**Trabalho a fazer**
A) Responda com base no texto sobre a Chama das Histórias:
(i) Em que mês e ano aconteceu o encontro ao redor da fogueira em que nasceu a "Chama das Histórias"?
(ii) Quantas autoras participam do livro?
(iii) Qual é o título do seminário online realizado pelo projeto?
B) Copie sem nenhuma alteração, do texto sobre a Chama das Histórias, o trecho que se inicia com as palavras "No ano em que" e se encerra com "Brasil a dentro.".

**Trecho do documento**
#####

Em abril de 2019, convidei narradoras que admirava para nos reunirmos ao redor da fogueira e compartilharmos histórias. Elas aceitaram o convite. Pessoas queridas vieram nos ouvir. Ali, naquela noite, ao redor do fogo e sob a luz da lua, nascia a “Chama das Histórias”. Desde então, o projeto reúne uma teia de vozes femininas que se debruça sobre o universo dos contos da tradição oral.

Ao longo dos últimos anos, apresentamos nossas Rodas de Contação de Histórias ao redor do fogo em importantes festivais e espaços de cultura do Estado do Rio de Janeiro. Criamos algumas Rodas em formato audiovisual, disponíveis no nosso canal do YouTube; realizamos o seminário online “Oralidade: Caminhos dos contos de tradição oral” e este pe-

queno tesouro que você tem em mãos, é nosso primeiro livro publicado.

As histórias reunidas aqui, guardam importantes ensinamentos sobre quem somos ou podemos ser. São versões de contos tradicionais brasileiros de variadas origens. Somos dez autoras e nas páginas adiante você poderá conhecer um pouco de cada uma de nós. A partir de pesquisas, e ao longo de um processo de estudo e criação, nossos textos nasceram para fazer eco às vozes originárias das culturas aqui reverenciadas. Você encontrará, também, as trilhas que percorremos e as fontes nas quais bebemos. Estejam elas nos rios das nossas memórias ou em bibliografias.

No ano em que se comemora o Bicentenário da Independência, colocam-se também algumas perguntas: Que vozes contam o Brasil? Independência para quem? Feita por quem? Quem são as heroínas e heróis dessa história? De que forma contar a(s) história(s) de um país tão diverso e multicultural? Somos muitas vozes reunidas nesses territórios que hoje chamamos Brasil. Ressoando das florestas, dos quilombos, dos interiores, comunidades, periferias, de todos os recantos. Vozes vivas. Vozes que sempre estiveram ecoando seus gritos de independência Brasil a fora, Brasil a dentro.

É preciso acordar os ouvidos e os sentidos. Ouvir. Ouvir sempre. Ouvir mais. Ouvir por todos os poros. De corpo inteiro. Acordada a escuta, quem sabe, seja possível construir a sociedade que sonhamos. Este livro deseja fazer ecoar as vozes da diversidade que constituem o nosso país, que tanto lutaram e lutam, até hoje, para resguardar suas liberdades e direitos. Nossa intenção é celebrar a identidade nacional por meio do reconhecimento e valorização dos múltiplos sujeitos

que protagonizam a comemoração do Bicentenário da Independência do Brasil.

#####

(Registros armazenados)
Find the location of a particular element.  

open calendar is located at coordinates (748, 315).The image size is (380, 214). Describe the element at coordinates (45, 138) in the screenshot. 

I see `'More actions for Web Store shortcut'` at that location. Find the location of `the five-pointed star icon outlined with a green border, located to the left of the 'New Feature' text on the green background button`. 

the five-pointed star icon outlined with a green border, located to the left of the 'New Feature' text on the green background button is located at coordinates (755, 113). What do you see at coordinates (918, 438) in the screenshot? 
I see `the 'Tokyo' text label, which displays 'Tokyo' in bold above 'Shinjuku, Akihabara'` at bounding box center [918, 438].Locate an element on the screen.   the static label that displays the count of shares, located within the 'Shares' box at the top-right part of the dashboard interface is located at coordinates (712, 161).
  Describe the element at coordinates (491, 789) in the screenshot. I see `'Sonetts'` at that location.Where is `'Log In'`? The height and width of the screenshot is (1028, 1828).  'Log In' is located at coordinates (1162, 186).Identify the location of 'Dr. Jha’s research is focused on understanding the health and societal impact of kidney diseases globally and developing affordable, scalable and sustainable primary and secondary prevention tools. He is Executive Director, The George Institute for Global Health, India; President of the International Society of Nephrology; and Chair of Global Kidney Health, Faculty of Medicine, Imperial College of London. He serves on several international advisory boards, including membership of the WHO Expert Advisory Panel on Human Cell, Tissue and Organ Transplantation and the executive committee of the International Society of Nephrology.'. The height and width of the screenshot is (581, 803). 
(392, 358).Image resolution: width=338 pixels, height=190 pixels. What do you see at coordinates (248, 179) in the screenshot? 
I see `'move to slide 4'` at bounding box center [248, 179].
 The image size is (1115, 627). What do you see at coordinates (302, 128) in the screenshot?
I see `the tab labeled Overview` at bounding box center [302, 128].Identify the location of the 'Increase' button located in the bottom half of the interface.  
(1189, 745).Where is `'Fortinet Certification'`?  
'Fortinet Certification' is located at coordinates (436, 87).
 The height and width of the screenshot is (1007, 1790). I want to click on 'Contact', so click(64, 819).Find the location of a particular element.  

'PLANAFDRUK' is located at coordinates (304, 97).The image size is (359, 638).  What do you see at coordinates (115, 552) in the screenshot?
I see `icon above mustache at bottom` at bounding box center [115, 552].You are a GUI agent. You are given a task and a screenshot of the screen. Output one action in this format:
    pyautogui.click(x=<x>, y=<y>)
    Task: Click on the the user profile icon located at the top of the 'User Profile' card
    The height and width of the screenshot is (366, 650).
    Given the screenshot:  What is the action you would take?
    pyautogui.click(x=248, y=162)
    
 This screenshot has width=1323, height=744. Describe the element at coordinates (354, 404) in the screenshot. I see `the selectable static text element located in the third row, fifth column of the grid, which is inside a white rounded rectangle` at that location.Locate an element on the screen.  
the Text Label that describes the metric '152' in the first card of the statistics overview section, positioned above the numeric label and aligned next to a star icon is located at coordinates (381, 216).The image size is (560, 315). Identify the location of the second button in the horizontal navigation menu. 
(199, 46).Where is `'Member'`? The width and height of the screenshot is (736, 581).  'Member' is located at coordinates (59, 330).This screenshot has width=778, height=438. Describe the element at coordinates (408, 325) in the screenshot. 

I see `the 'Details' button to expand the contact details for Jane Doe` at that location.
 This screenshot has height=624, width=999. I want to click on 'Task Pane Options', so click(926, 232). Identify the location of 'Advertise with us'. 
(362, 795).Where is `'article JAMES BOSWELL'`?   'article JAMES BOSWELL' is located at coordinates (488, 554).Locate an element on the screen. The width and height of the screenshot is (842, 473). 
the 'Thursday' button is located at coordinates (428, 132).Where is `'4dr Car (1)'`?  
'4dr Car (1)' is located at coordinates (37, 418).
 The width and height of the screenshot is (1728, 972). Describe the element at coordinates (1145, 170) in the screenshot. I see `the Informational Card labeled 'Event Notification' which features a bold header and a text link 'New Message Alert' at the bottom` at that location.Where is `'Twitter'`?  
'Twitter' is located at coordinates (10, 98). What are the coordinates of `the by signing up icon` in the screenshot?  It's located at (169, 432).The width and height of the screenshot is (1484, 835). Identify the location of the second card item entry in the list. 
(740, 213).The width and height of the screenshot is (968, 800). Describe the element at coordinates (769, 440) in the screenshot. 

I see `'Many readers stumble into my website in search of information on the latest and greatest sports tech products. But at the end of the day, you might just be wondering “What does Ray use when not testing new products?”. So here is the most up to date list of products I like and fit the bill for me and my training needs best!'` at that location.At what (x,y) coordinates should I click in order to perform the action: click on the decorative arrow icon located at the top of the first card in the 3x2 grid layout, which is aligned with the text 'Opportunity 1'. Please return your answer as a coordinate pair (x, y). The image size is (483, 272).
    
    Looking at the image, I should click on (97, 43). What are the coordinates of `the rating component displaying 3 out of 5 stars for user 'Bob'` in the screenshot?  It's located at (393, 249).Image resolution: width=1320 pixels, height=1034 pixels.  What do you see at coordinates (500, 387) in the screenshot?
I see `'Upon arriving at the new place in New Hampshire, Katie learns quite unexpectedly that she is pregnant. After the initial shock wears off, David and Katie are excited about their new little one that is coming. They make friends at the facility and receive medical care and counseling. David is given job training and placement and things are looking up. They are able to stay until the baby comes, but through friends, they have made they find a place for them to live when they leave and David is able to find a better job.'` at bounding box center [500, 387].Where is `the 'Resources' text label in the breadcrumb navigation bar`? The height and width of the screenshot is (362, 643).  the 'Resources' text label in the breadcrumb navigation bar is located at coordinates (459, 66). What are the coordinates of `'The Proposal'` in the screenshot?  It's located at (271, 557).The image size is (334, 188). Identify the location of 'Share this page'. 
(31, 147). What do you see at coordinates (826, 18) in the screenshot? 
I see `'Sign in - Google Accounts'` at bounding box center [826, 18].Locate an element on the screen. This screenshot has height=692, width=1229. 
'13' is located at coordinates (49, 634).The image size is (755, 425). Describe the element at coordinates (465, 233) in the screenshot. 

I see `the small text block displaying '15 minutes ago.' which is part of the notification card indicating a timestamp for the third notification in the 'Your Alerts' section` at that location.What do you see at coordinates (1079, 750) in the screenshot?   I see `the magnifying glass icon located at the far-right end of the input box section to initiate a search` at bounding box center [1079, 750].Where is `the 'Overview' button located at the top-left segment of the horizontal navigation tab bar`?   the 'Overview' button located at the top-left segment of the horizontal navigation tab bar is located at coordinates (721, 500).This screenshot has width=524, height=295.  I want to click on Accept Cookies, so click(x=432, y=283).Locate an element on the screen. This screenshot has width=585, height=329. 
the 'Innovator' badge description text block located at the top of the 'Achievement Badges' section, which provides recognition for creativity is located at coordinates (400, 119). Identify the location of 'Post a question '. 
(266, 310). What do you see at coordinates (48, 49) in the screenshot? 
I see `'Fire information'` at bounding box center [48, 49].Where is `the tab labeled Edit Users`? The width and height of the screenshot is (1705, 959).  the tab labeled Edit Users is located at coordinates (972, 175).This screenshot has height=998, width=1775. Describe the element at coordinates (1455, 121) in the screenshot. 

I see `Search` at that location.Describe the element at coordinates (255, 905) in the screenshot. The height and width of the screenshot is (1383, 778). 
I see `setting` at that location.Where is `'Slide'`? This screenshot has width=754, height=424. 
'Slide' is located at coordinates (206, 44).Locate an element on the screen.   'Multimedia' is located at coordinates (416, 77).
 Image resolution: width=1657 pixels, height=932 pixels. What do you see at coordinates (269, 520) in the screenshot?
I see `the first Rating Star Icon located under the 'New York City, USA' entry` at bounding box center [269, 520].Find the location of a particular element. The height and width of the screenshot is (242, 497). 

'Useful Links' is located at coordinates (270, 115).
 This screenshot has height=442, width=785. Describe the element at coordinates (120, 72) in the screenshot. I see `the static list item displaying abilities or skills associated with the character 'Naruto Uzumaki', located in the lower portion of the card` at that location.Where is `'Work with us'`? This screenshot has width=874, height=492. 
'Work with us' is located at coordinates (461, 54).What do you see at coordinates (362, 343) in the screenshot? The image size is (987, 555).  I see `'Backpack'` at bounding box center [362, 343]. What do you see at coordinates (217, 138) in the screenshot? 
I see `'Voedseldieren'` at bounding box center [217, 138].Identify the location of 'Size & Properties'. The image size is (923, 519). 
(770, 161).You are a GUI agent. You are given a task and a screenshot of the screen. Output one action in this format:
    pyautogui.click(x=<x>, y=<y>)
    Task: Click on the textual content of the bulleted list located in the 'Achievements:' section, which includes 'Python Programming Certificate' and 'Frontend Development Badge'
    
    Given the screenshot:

#####

**Respostas às tarefas**
A)
(i) Em abril de 2019.
(ii) Dez autoras.
(iii) "Oralidade: Caminhos dos contos de tradição oral".

B)
No ano em que se comemora o Bicentenário da Independência, colocam-se também algumas perguntas: Que vozes contam o Brasil? Independência para quem? Feita por quem? Quem são as heroínas e heróis dessa história? De que forma contar a(s) história(s) de um país tão diverso e multicultural? Somos muitas vozes reunidas nesses territórios que hoje chamamos Brasil. Ressoando das florestas, dos quilombos, dos interiores, comunidades, periferias, de todos os recantos. Vozes vivas. Vozes que sempre estiveram ecoando seus gritos de independência Brasil a fora, Brasil a dentro.